**Records provided:**
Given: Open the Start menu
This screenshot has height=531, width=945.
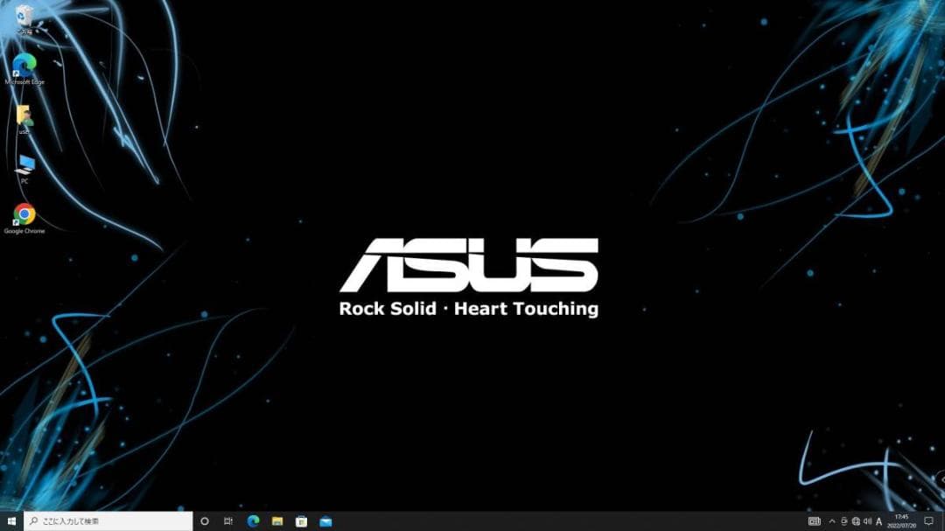Looking at the screenshot, I should click(11, 521).
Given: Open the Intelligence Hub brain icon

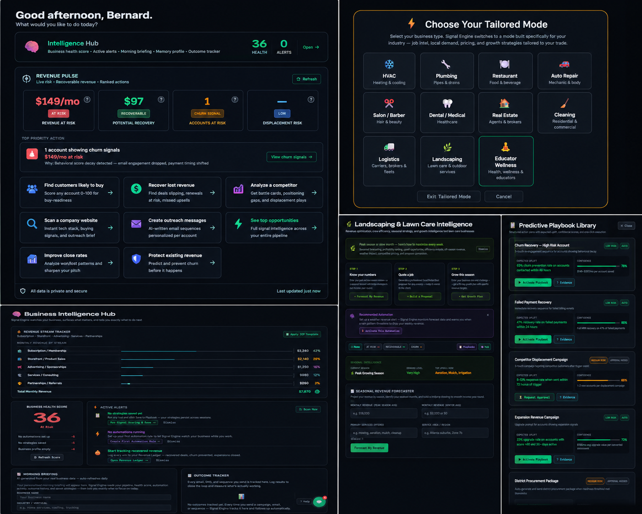Looking at the screenshot, I should tap(32, 47).
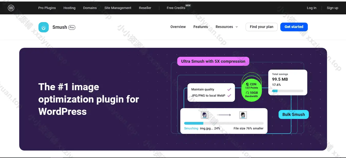
Task: Open the Log In link
Action: 311,8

**Work to do:**
Copy the entries above word for word, but leave out the pictures.

**Solution to this exercise:**
Given: Open the Start menu
This screenshot has height=531, width=945.
Looking at the screenshot, I should click(11, 521).
Given: Open the Intelligence Hub brain icon

Looking at the screenshot, I should tap(32, 47).
Task: Open the Log In link
Action: 311,8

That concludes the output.